Anweisung ▸ Schreibe die Zeilen der Auflistung ab der Zeile mit „Click Section 1“ bis zum Ende der Auflistung unverändert ab, beide Enden eingeschlossen. Die Bilder lässt du in der Antwort weg.

Zu bearbeitende Auflistung ▸
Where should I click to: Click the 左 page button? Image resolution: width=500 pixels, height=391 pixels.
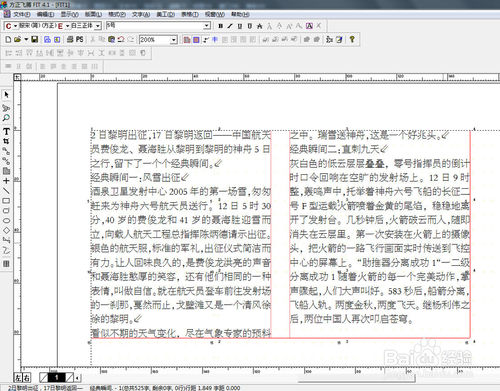point(18,377)
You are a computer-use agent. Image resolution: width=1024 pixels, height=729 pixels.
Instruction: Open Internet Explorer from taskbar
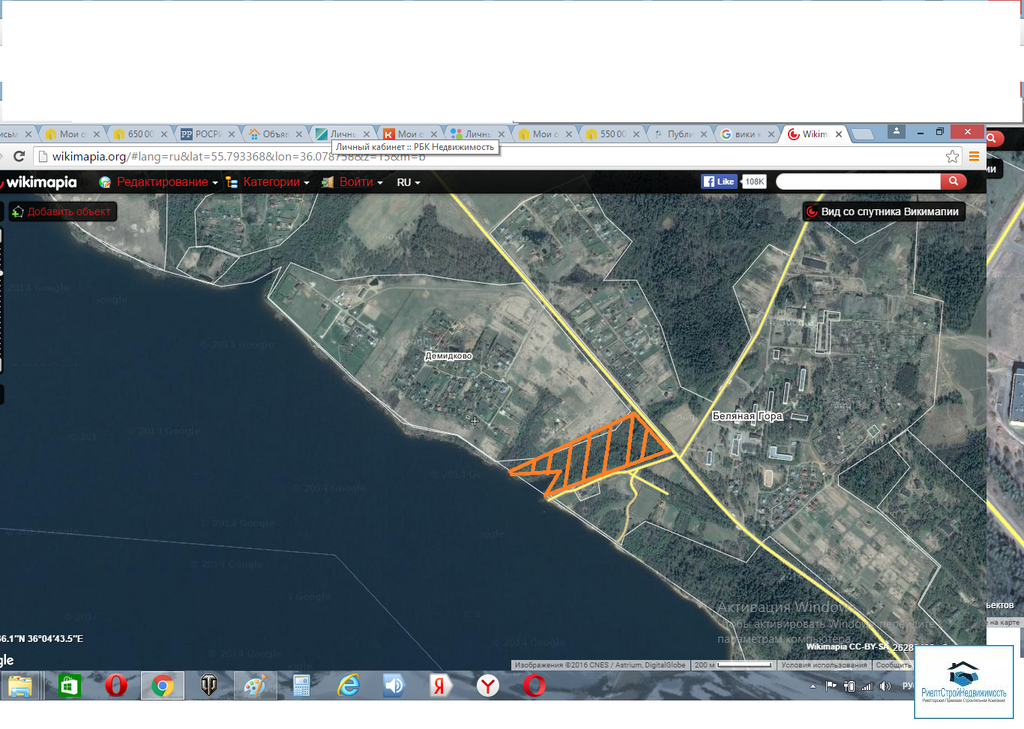tap(348, 686)
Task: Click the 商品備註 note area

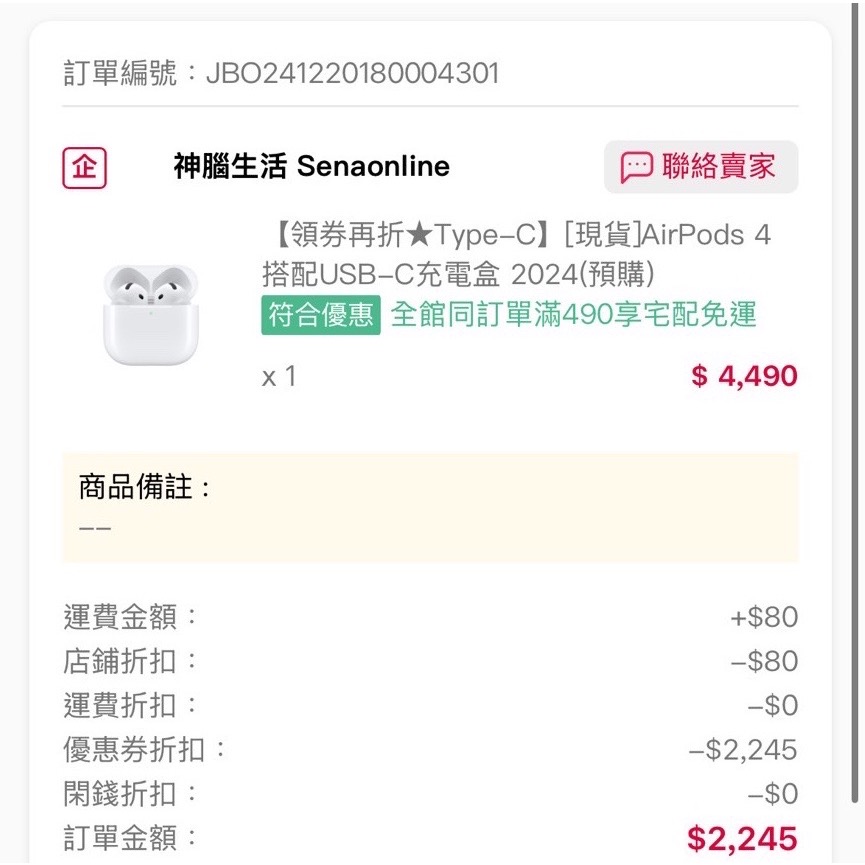Action: pyautogui.click(x=430, y=507)
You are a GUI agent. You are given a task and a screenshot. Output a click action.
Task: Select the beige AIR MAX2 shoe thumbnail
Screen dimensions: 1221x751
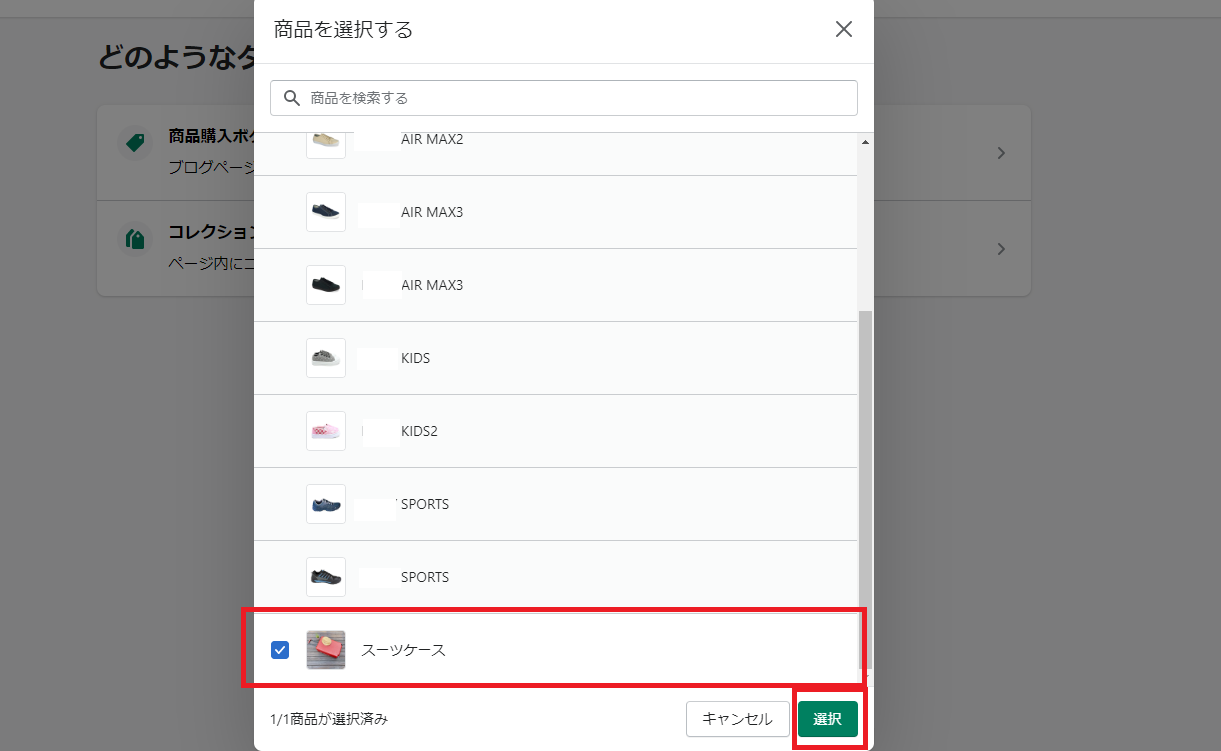coord(325,141)
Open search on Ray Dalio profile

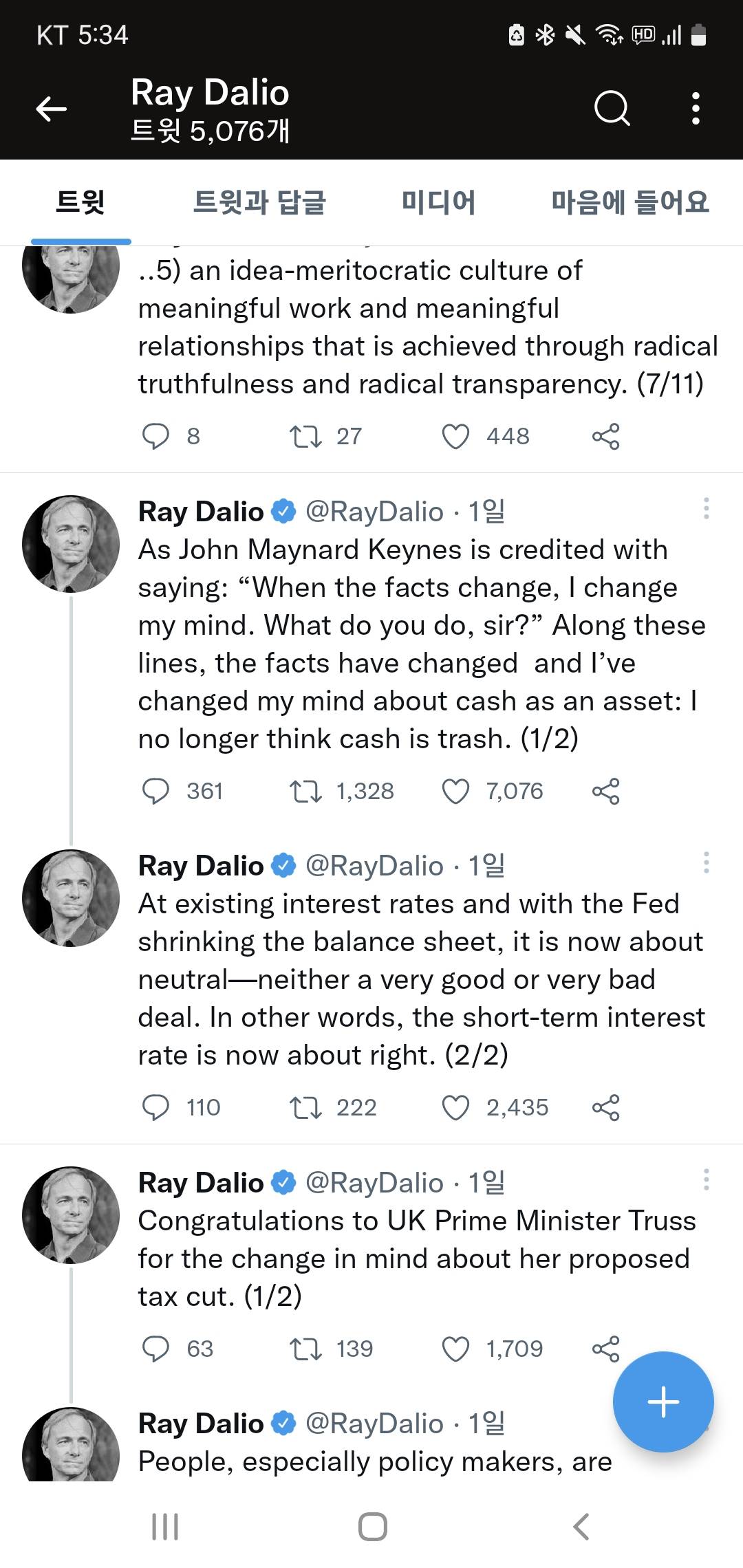pos(612,109)
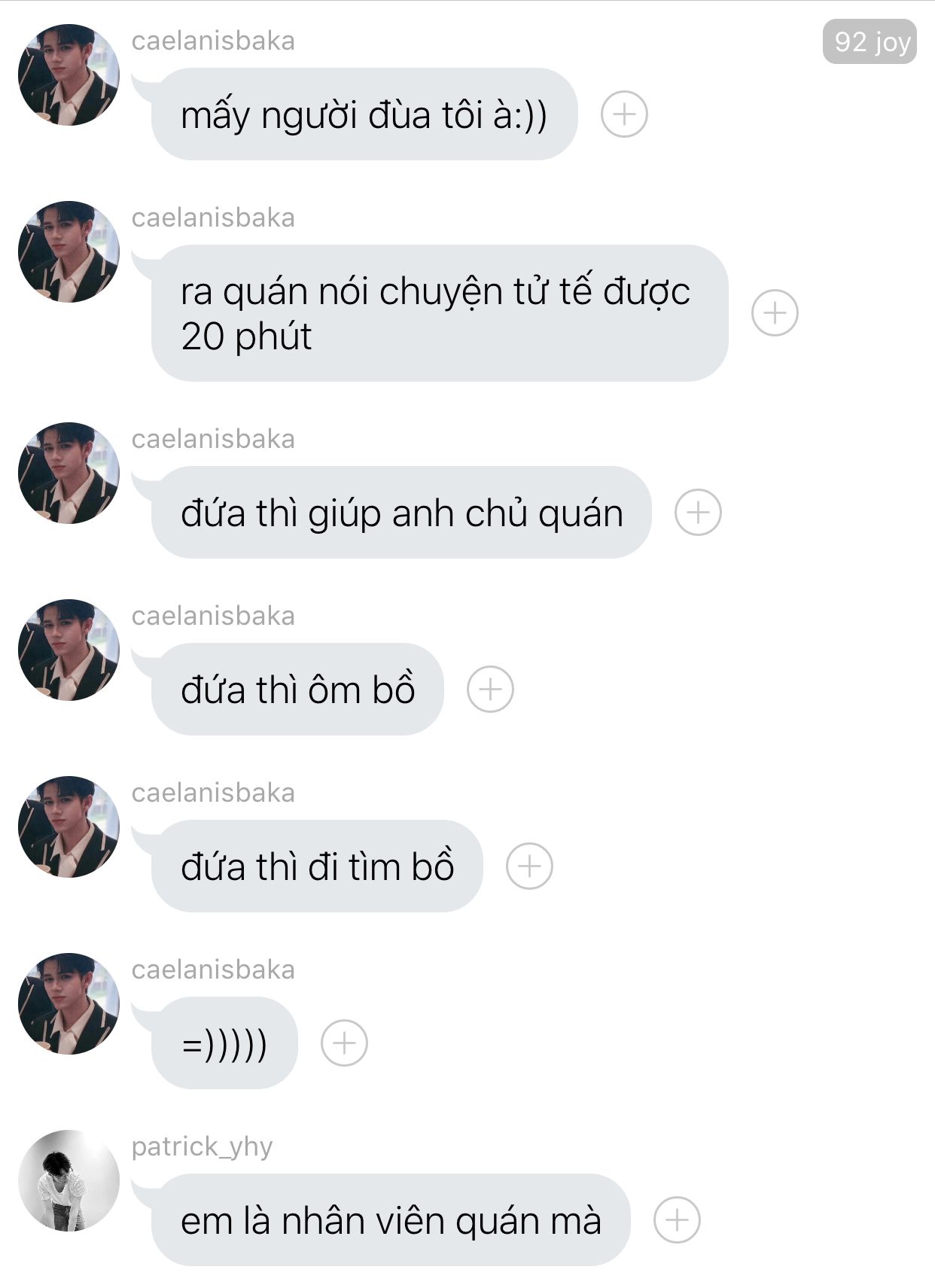Screen dimensions: 935x1288
Task: Select the "mấy người đùa tôi à:))" bubble
Action: click(364, 114)
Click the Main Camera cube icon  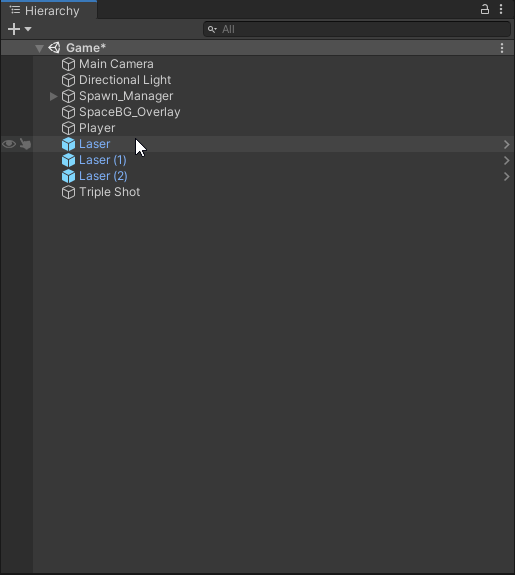(68, 64)
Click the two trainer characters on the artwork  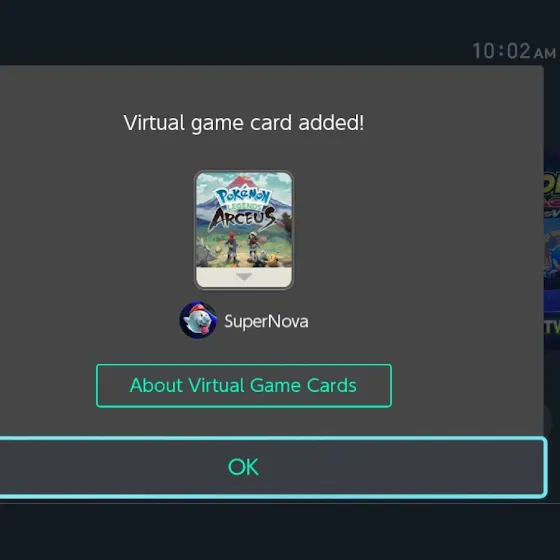(x=242, y=246)
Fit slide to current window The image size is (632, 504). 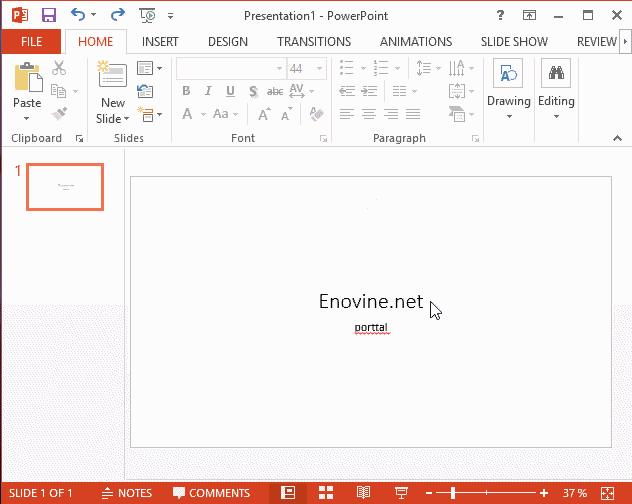pyautogui.click(x=606, y=493)
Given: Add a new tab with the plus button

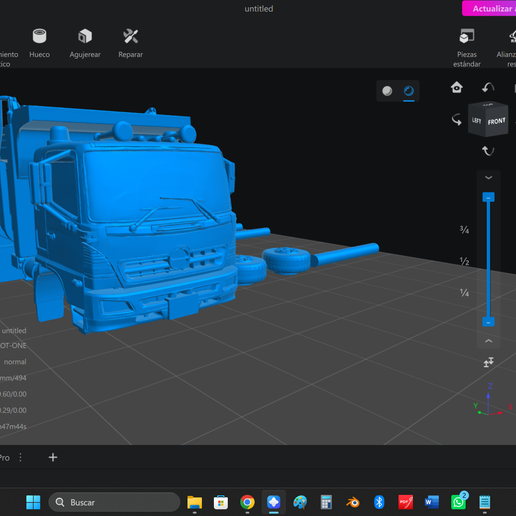Looking at the screenshot, I should (53, 457).
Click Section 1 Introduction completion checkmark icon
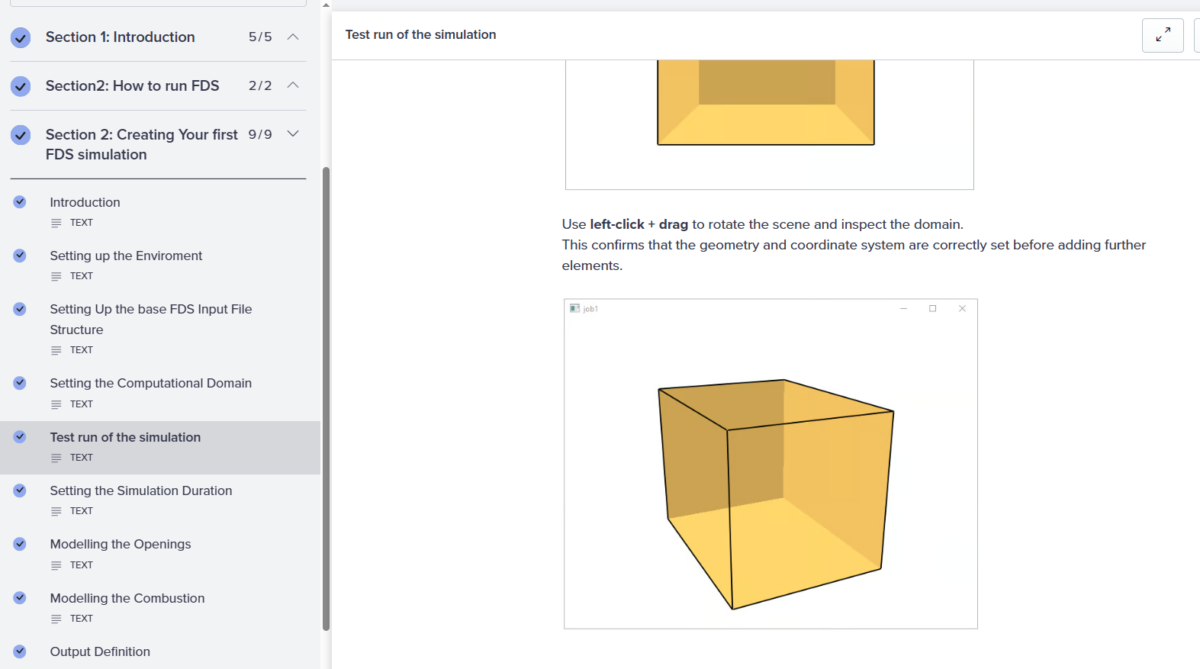The height and width of the screenshot is (669, 1200). tap(21, 38)
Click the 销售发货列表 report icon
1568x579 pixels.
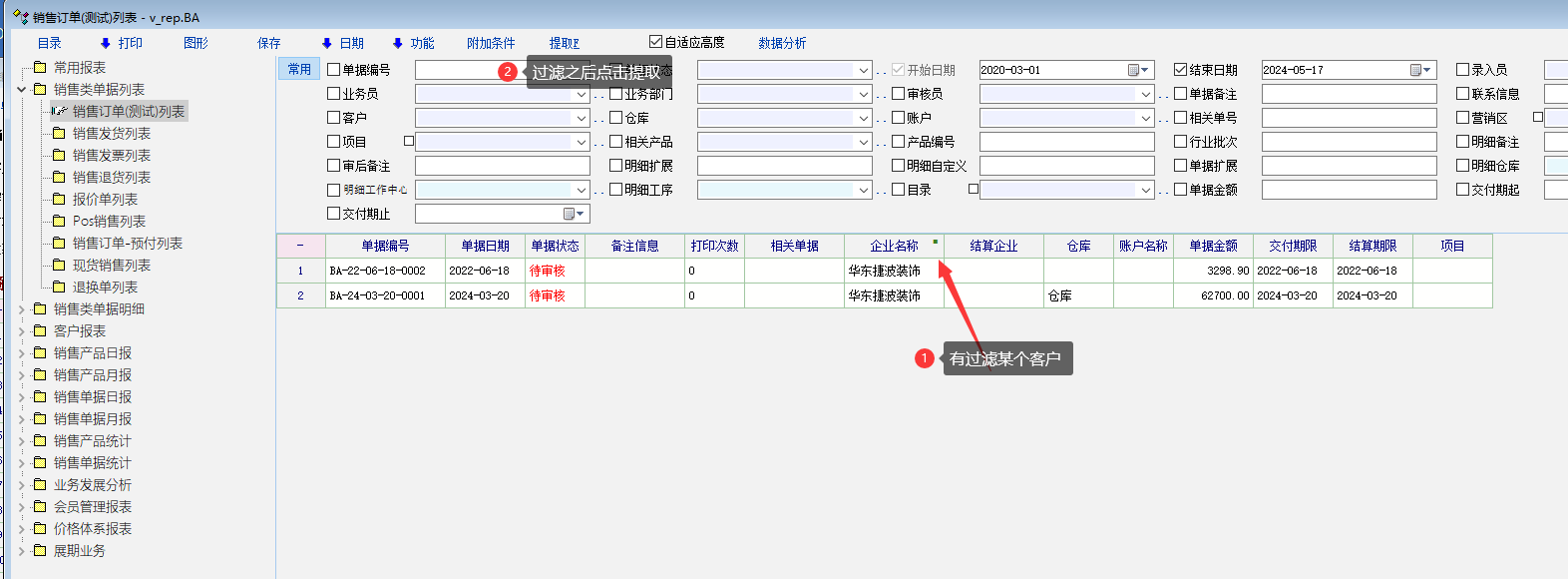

Gelöste Aufgabe ▸
Click Section 1 Introduction completion checkmark icon
The height and width of the screenshot is (669, 1200). tap(21, 38)
Click the 销售发货列表 report icon
1568x579 pixels.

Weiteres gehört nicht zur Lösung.